DESCRIPTION OF THE RELATED ART
[0002] Elevator systems typically include some form of load bearing
member, such as roping or a belt for supporting and moving the cab
through the hoistway as desired. In some configurations, the belt
couples a counterweight to the cab. Regardless of the specific
configuration of the elevator system, it typically is necessary to
secure ends of the belt to an appropriate structure within the
elevator system.
[0003] A variety of configurations of assemblies for securing the
ends of a belt in an elevator system have been used. One example
includes a cast socket and wedge arrangement where a portion of the
belt is secured between the socket and the wedge. One disadvantage
is that the casting process is relatively expensive and the
integral nature of the casting arrangement limits access to the
belt-engaging surfaces within the socket. This makes it difficult
to treat the belt-engaging surfaces, such as by knurling the
belt-engaging surfaces, to enhance the gripping characteristics.
Additionally, it is difficult to achieve tolerances desirable for
uniform load distribution.
[0004] Another example socket is formed from sheet metal and
includes two sheet metal parts bent generally into a U-shape. The
U-shaped parts are then joined with a dovetail joint and welded
along the joint to form the socket. Shoe parts with knurled
belt-engaging surfaces are inserted in the sheet metal parts. One
drawback of this arrangement is a limited load carrying capacity.
It is often difficult to bend sheet metal into the desired
configuration if the sheet metal is over 1/4 inch thick. Therefore,
it is typically unfeasible to use thicker sheet metal to increase
the load carrying capacity of the socket and larger and more
cumbersome shoe parts are required.
[0005] Another shortcoming of current arrangements is that the
arrangements do not provide the desired dimensional tolerances for
many situations. One particular issue is presented by the need to
establish and maintain a parallel alignment between opposite sides
of the socket and opposite sides of the wedge. Without a truly
parallel alignment, the forces on the load bearing member are not
evenly distributed and belt life may be compromised.

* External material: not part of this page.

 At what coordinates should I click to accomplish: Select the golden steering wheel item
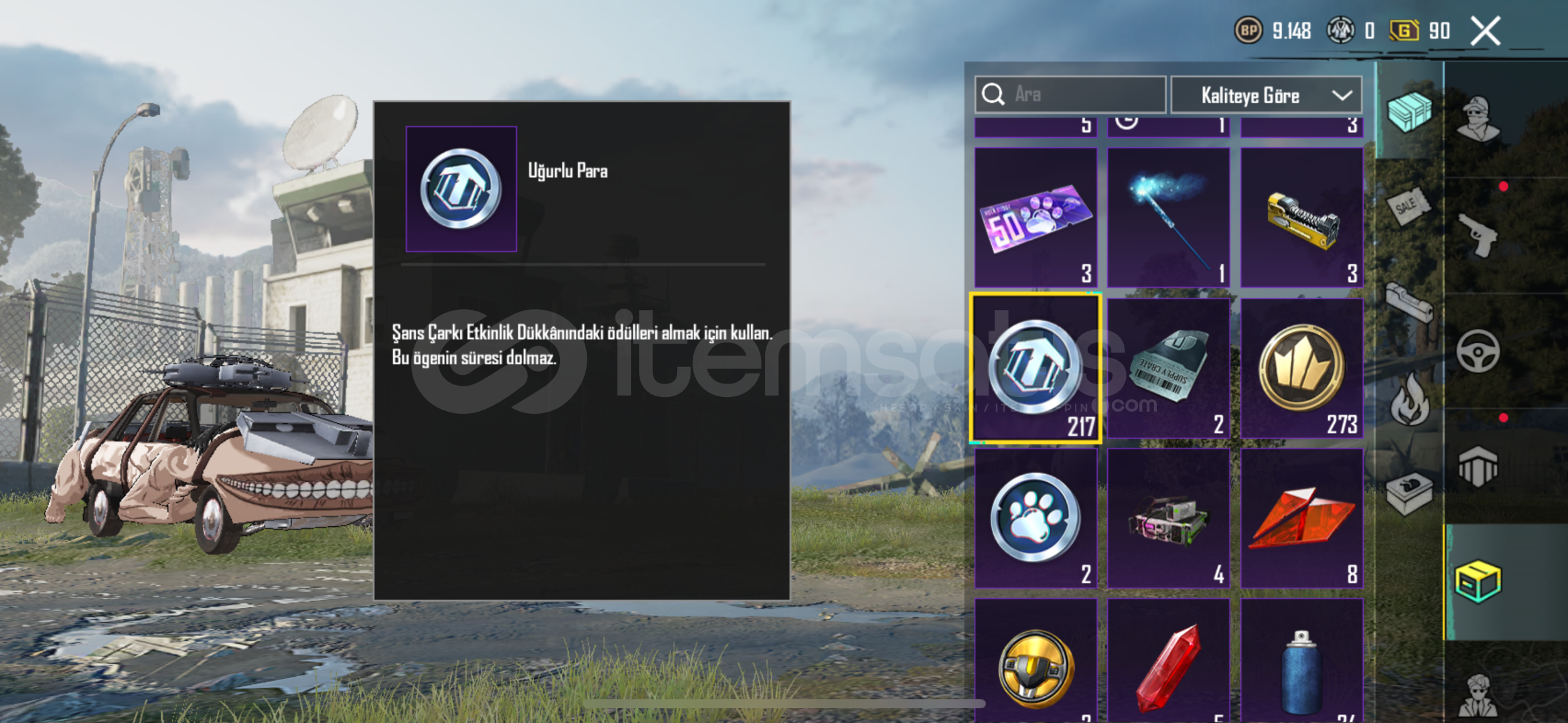point(1036,661)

[0006] There is a need for an improved elevator load bearing
termination arrangement. This invention addresses that need and
overcomes the shortcomings described above.
SUMMARY OF THE INVENTION
[0007] One example socket for securing an end of an elongated load
bearing member in an elevator system includes at least one first
socket member that at least partially forms the socket. Second
socket members that are separate and distinct from each other and
from the first socket member are spaced apart from each other for
receiving a load-bearing member. Each second socket member is
rigidly fixed to the at least one first socket member.
[0008] One example method of making a socket for use in an elevator
system uses a first socket member and second socket members that
are separate, distinct pieces. The method includes inserting a
plurality of tabs that extend either the first socket member or the
second socket members into a corresponding plurality of recesses in
the other of the first socket member or the second socket members.

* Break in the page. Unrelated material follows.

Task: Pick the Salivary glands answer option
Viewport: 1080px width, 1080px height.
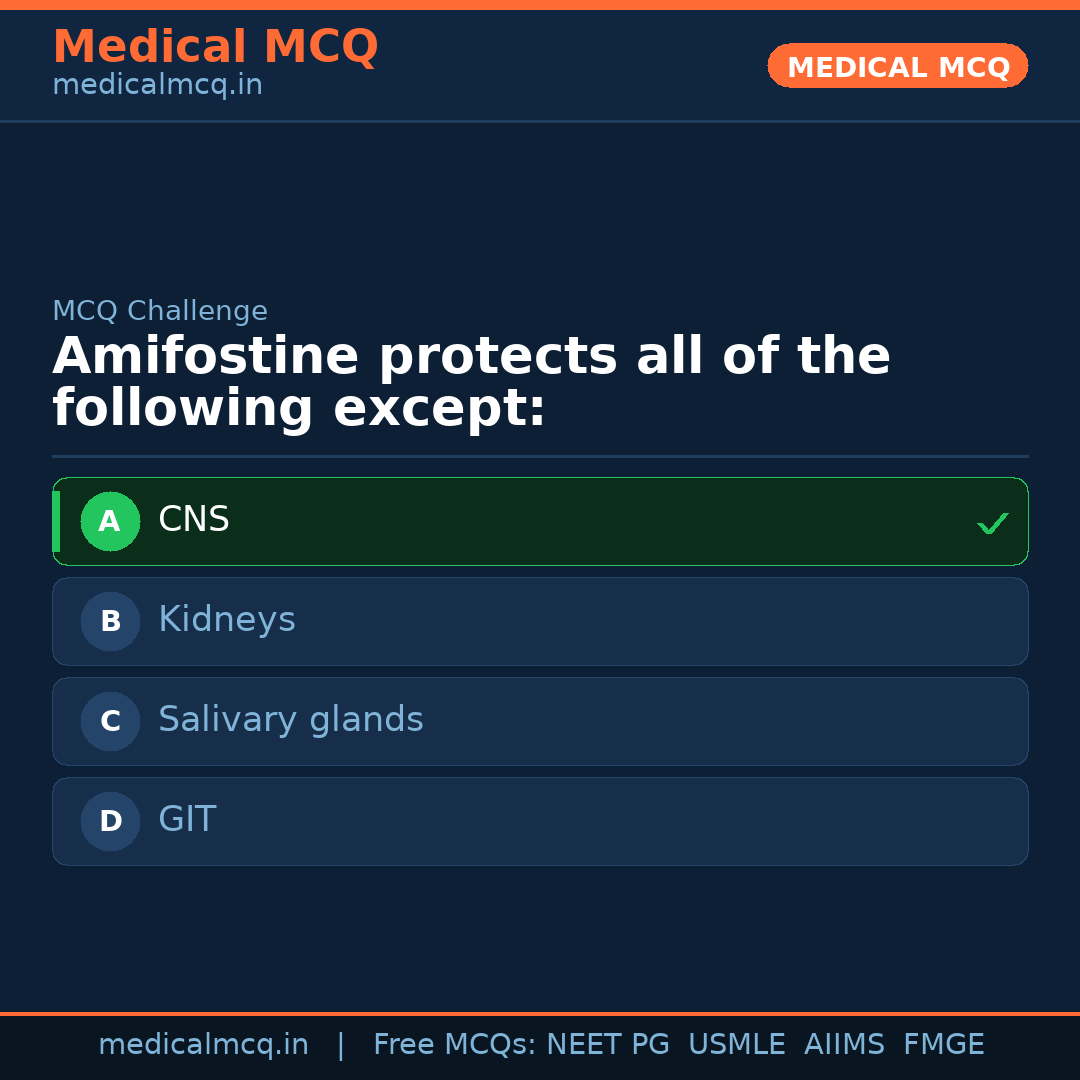Action: tap(291, 720)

This rigidly secures the first socket member and the second socket
members together.
[0009] The various features and advantages of this invention will
become apparent to those skilled in the art from the following
detailed description of a currently preferred embodiment. The
drawings that accompany the detailed description can be briefly
described as follows.
BRIEF DESCRIPTION OF THE DRAWINGS
[0010] FIG. 1 illustrates a perspective view of an example socket
device.
[0011] FIG. 2 illustrates a view of the socket device along the
section line 2-2 shown in FIG. 1.
[0012] FIG. 3 illustrates a view of selected portions of the socket
device of FIG. 1.
[0013] FIG. 4 illustrates locking between side plates and keeper
parts of the socket device of FIG. 1 along the section line 4-4
shown in FIG. 1.
[0014] FIG. 5 shows a modified example of locking the keeper parts
and side plates together with a fastener.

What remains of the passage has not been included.